◆ **SHORT TASK**:
Rewrite the records below, replacing "screenshot" with "image" and leaving everything else unchanged. Leave the pictures out of your answer.

□ □ □

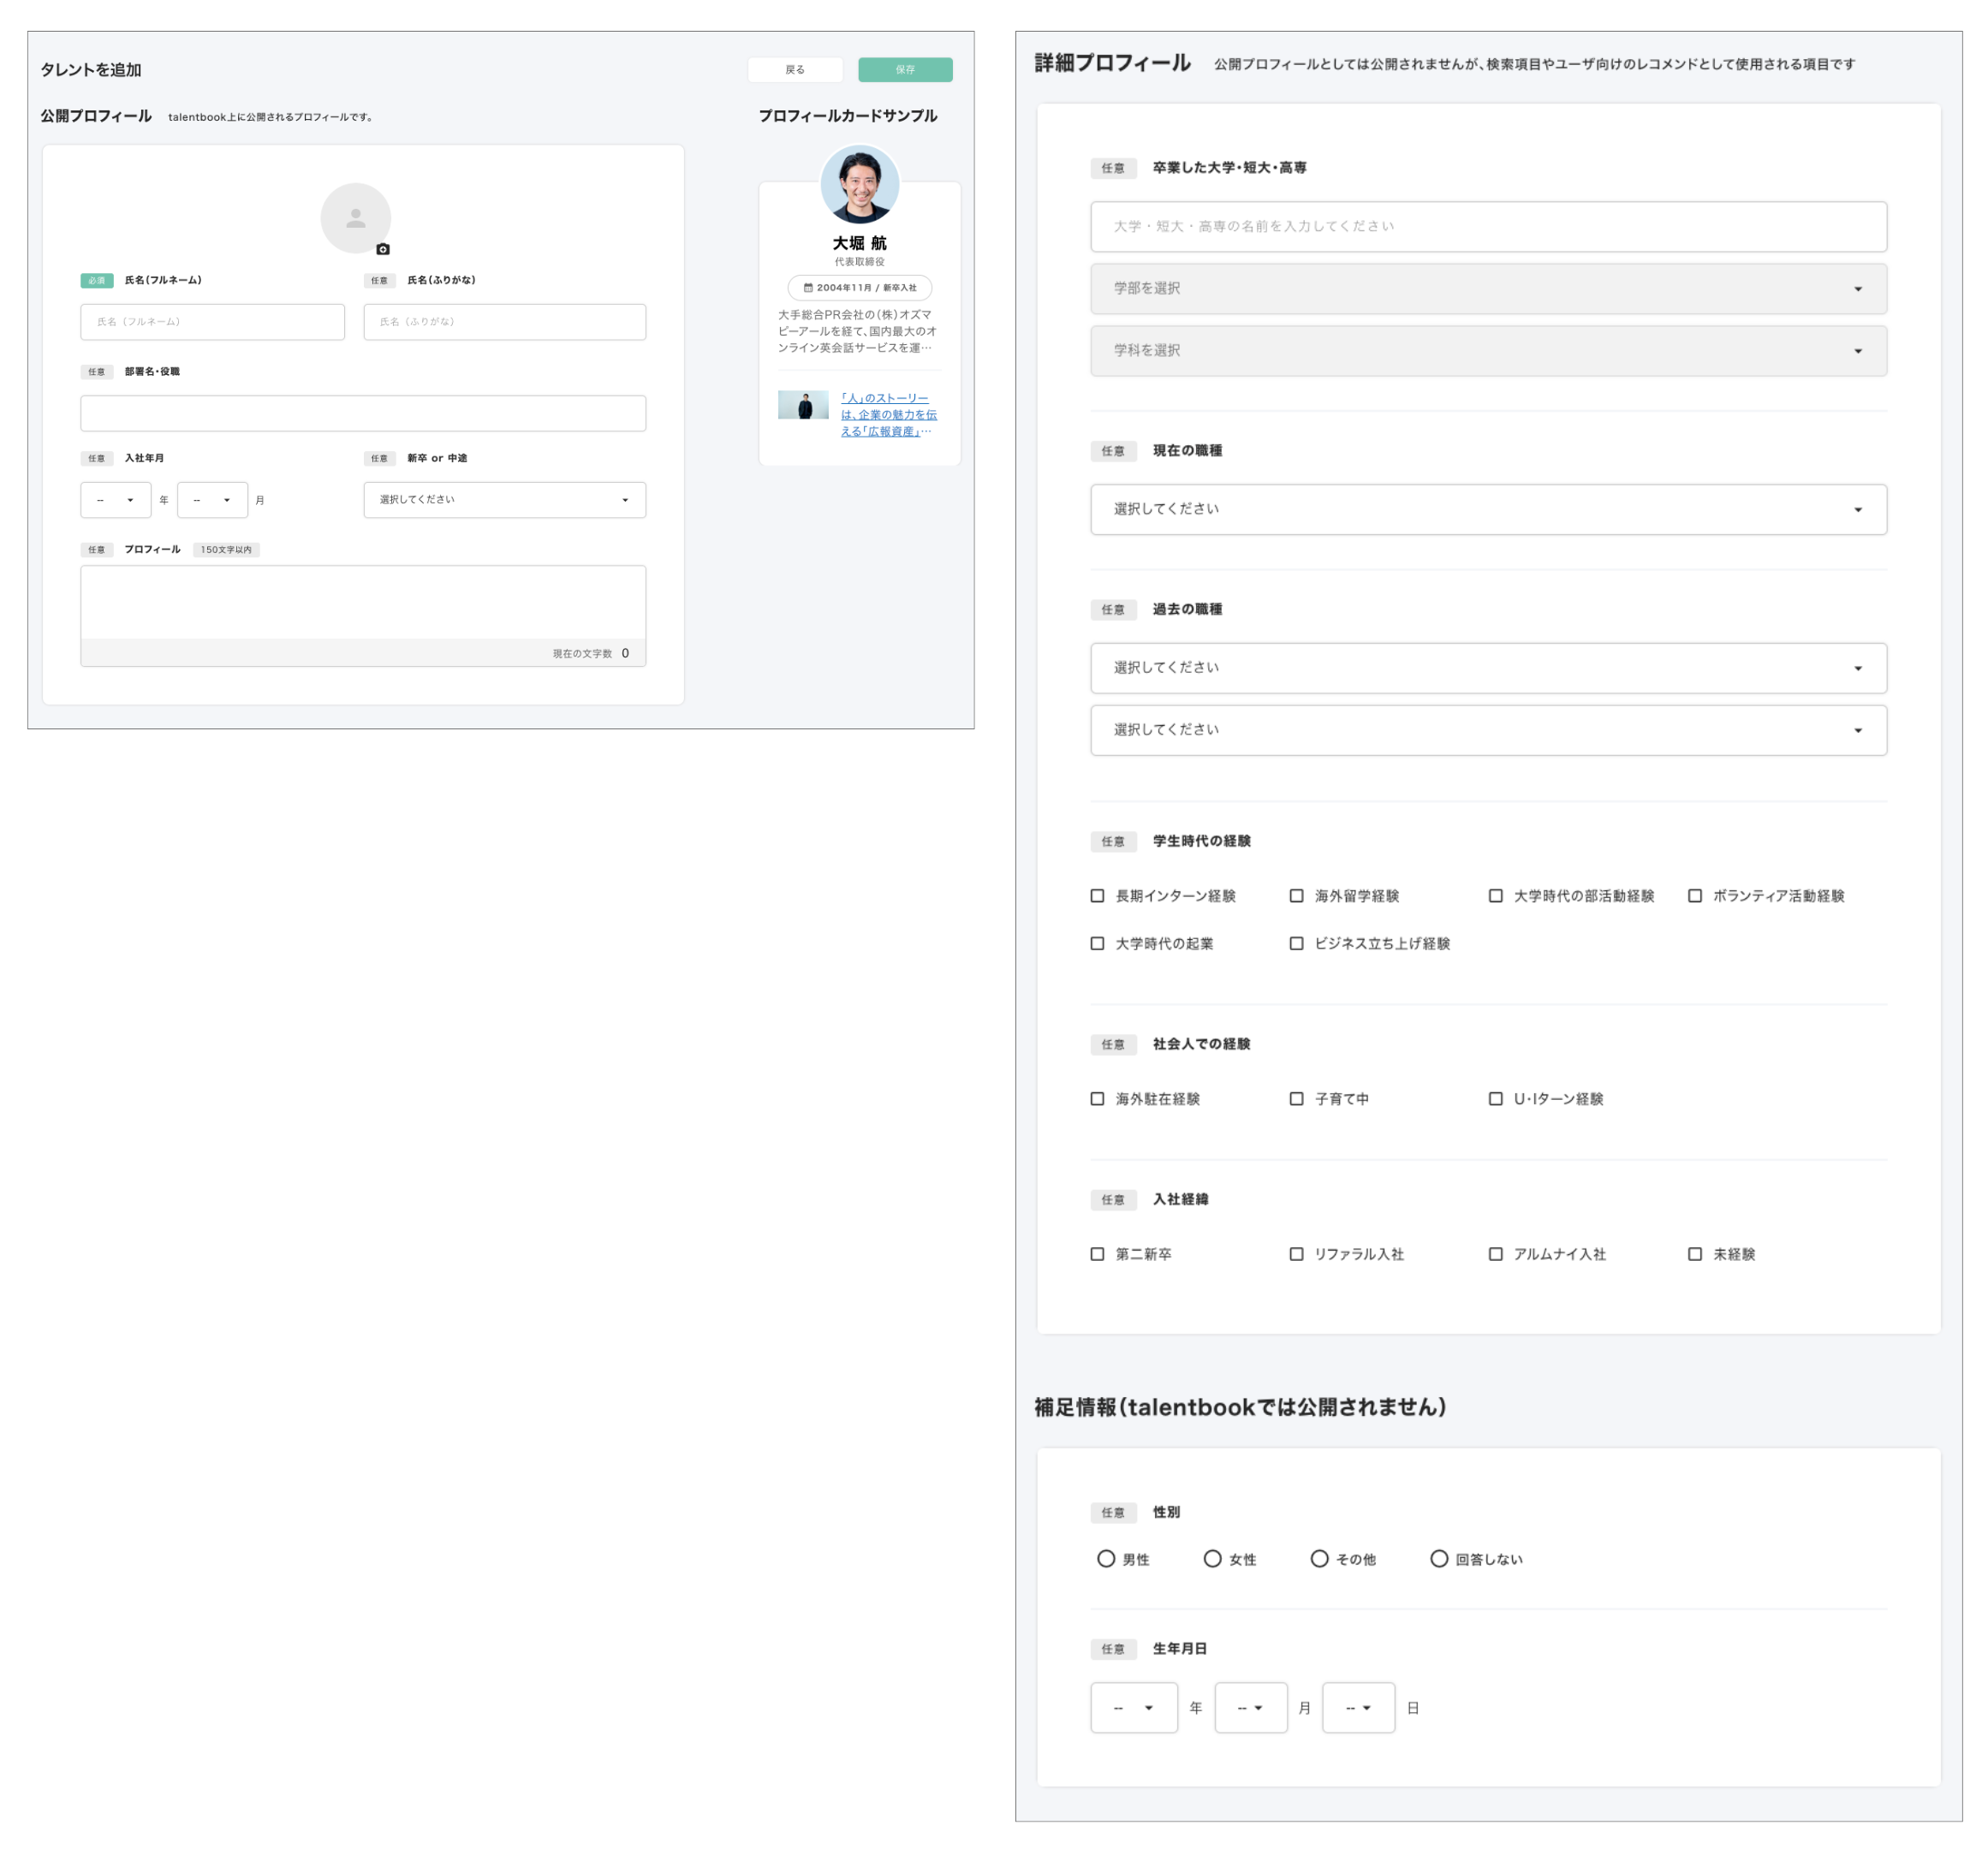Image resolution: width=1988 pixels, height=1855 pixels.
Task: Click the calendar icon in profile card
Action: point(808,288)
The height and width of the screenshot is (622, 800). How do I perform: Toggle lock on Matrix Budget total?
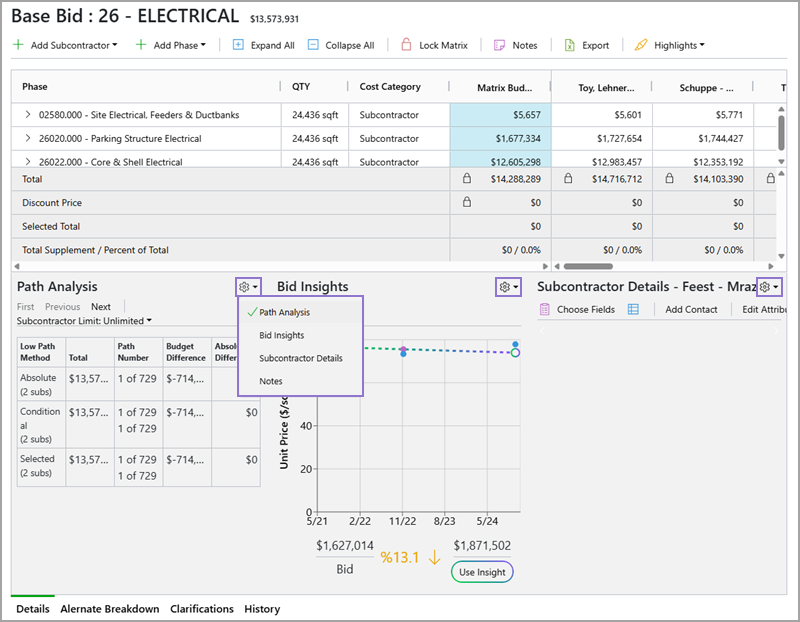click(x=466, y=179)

□ □ □

◆ **ANSWER IN FULL**:
Image resolution: width=1988 pixels, height=1855 pixels.
Task: Click the calendar icon in profile card
Action: point(808,288)
The height and width of the image is (622, 800). How do I perform: Toggle lock on Matrix Budget total?
click(x=466, y=179)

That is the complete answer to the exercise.